El redescubrimiento de Estela y Javier.

Un viaje a través del Lomi Lomi


Javier y Estela siempre habían sido una pareja con una conexión profunda. Se conocieron hace diez años, cuando ella comenzaba su carrera como masajista tradicional y él daba sus primeros pasos como fotógrafo profesional en una revista para adultos. Sus mundos eran distintos, pero ambos compartían una visión abierta del cuerpo y el placer, basada en el respeto y la confianza. Esa seguridad mutua había sido su mayor fortaleza, pero con el tiempo, la rutina se instaló entre ellos, convirtiendo la pasión en algo casi lejano.


Los días pasaban en piloto automático. Estela llegaba agotada después de atender clientes durante horas, sus manos expertas aliviaban tensiones ajenas, pero al final del día apenas le quedaban fuerzas para sí misma. Javier, por otro lado, pasaba largas jornadas editando imágenes de modelos sensuales, inmerso en un mundo de deseo ajeno que, paradójicamente, lo alejaba de su propia pareja. Aunque ambos confiaban el uno en el otro, la monotonía fue apagando el fuego pasional que antes los envolvía, largas horas despiertos y no necesariamente charlando. Las noches se llenaron de silencios cómodos, pero vacíos.

Fue en uno de esos días grises cuando Javier, navegando sin rumbo en internet, se encontró con un artículo en una página de masajes. No era cualquier artículo, sino uno que hablaba sobre el Masaje Lomi Lomi y su capacidad para reconectar a las parejas. Lo leyó con atención, sintiendo una mezcla de curiosidad y anhelo. Las palabras hablaban de una danza sensual, de un toque que iba más allá del alivio físico y despertaba los sentidos, algo que él y Estela parecían haber olvidado con el tiempo.

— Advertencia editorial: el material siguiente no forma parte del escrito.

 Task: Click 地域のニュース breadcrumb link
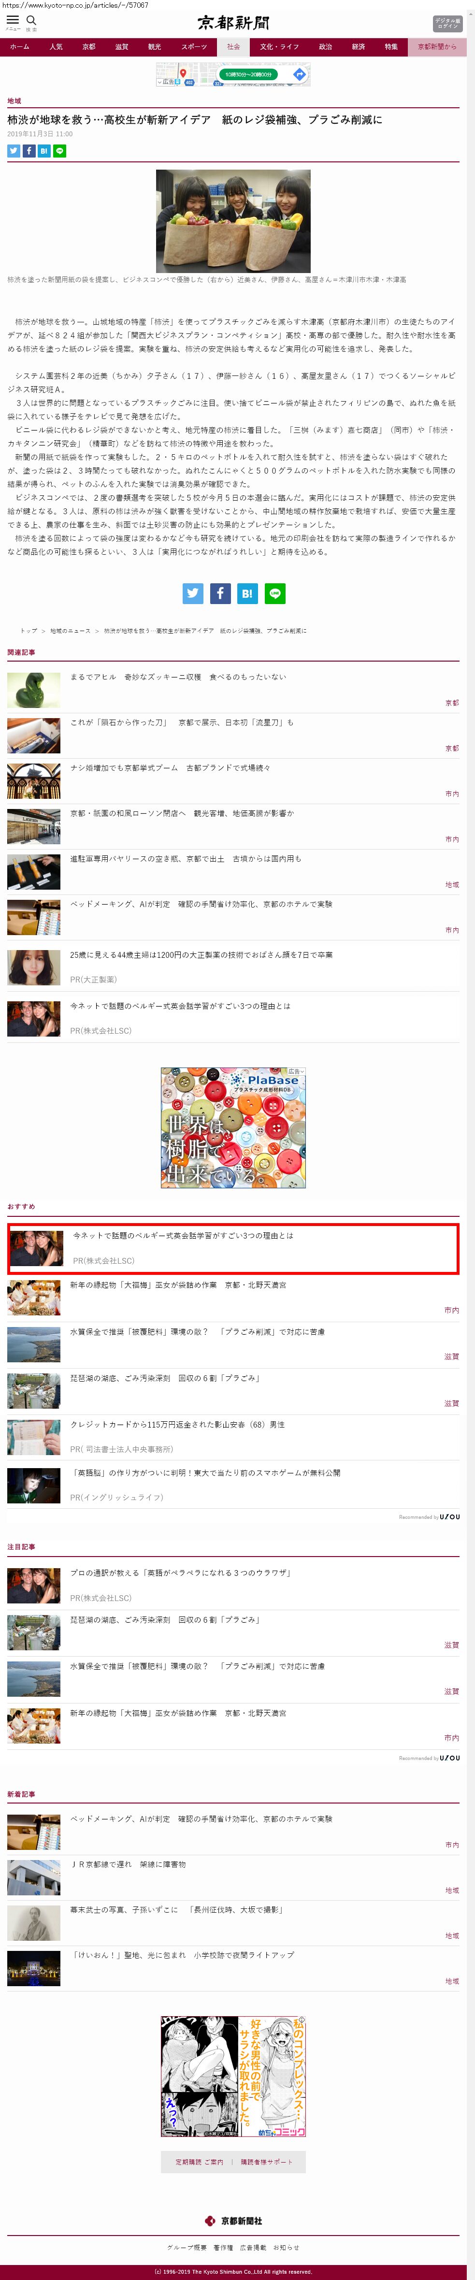70,631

Por días, el pensamiento lo mantenía distraído de sus labores, su relación, su estado de inquietud no lo dejaba estar a lo que debía de estar. ¿Cómo mencionarle a Estela que quería probarlo sin que pareciera una crítica? ¿Cómo decirle que extrañaba sentirla en sus manos, descubrir su cuerpo con la misma pasión de antes? Finalmente, una noche, cuando ambos compartían la cama en ese silencio habitual, Javier tomó su teléfono y envió el enlace del artículo a Estela. No dijo nada, solo esperó. Ella miró la notificación, abrió el enlace y comenzó a leer.

 

El silencio fue diferente esta vez.

 

Estela deslizó la pantalla con atención, su mirada recorriendo cada palabra. Sus labios se curvaron en una sonrisa suave y, tras unos segundos, levantó la vista hacia Javier.


—¿Quieres intentarlo?


La pregunta quedó flotando en el aire, cargada de expectativas. Javier asintió con una mezcla de alivio y emoción.

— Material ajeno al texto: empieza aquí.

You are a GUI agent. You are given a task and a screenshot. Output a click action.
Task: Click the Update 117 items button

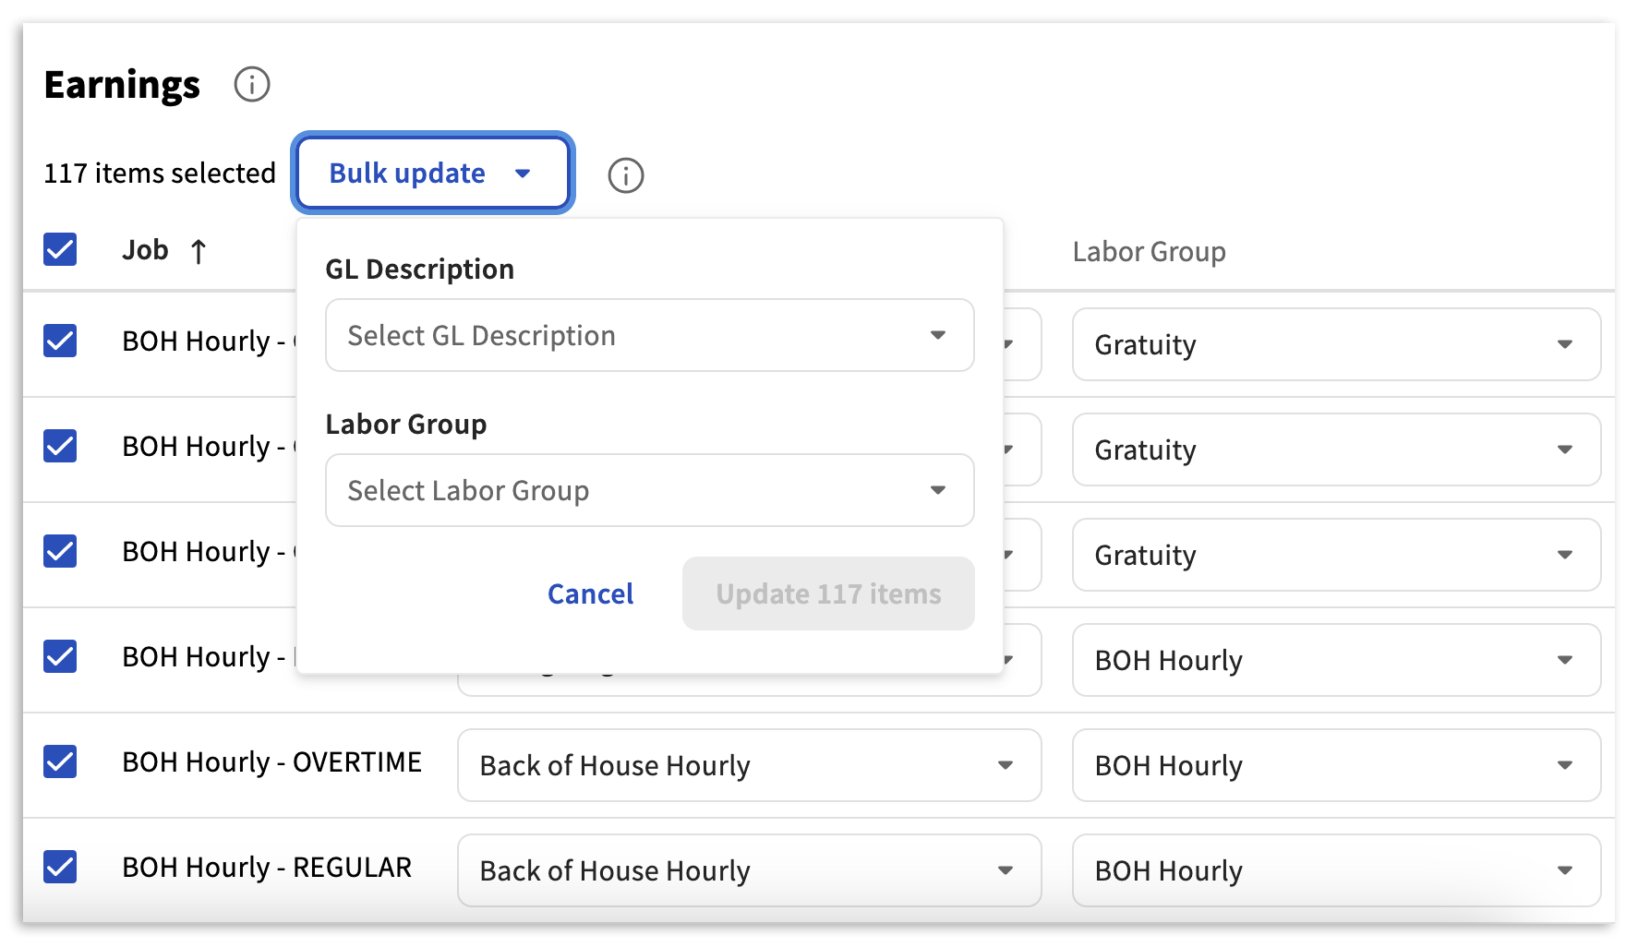(x=828, y=594)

—Quiero que nos reencontremos.


Al día siguiente, prepararon el espacio. Apagaron las luces principales, encendieron velas aromáticas y seleccionaron un aceite tibio con esencia de coco y sándalo. La habitación adquirió un aire distinto, casi ritual. Estela, con la experiencia de sus años como masajista, sabía cómo tocar, pero esta vez no se trataba de técnica, sino de conexión. Se quitó la ropa lentamente y se acostó boca abajo sobre la cama. Javier, aún inseguro pero decidido, vertió el aceite en sus manos y comenzó a deslizar sus palmas y antebrazos sobre su piel desnuda.

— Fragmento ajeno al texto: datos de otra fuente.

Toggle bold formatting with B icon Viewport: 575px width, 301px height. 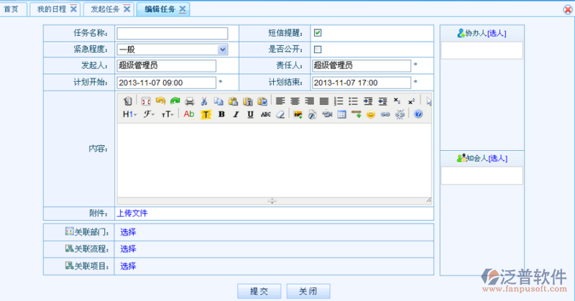[221, 114]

Al principio, fue un roce tímido, exploratorio. Pero con cada movimiento, la tensión entre ellos se disolvía. Sus manos viajaban con suavidad por su espalda, sus muslos, sus brazos. El ritmo pausado, las caricias largas y fluidas, la sensación del aceite caliente deslizándose sobre sus cuerpos… todo creaba una atmósfera de entrega total. Estela cerró los ojos y se dejó llevar. Cada movimiento despertaba algo en su interior, una mezcla de placer y emoción contenida. Cuando Javier llegó a su cuello y descendió con un ritmo lento y deliberado, sintió un escalofrío recorrer su piel. En ese instante, comprendió que lo que estaban haciendo iba más allá del contacto físico. Estaban redescubriéndose.


El masaje no terminó con un final abrupto ni con una necesidad inmediata de ir más allá. No era una simple antesala al sexo, sino un redescubrimiento pausado del deseo. Un viaje que los había devuelto a ellos mismos. Esa noche, el silencio entre ellos ya no fue vacío. Fue un silencio cómplice, cargado de miradas, sonrisas y piel erizada. Una promesa tácita de que, esta vez, no dejarían que la rutina apagara lo que habían reconstruido.


Y así, a través de un masaje nacido en la tradición hawaiana, Javier y Estela aprendieron que el deseo no se pierde, solo se adormece, esperando el momento justo para despertar de nuevo.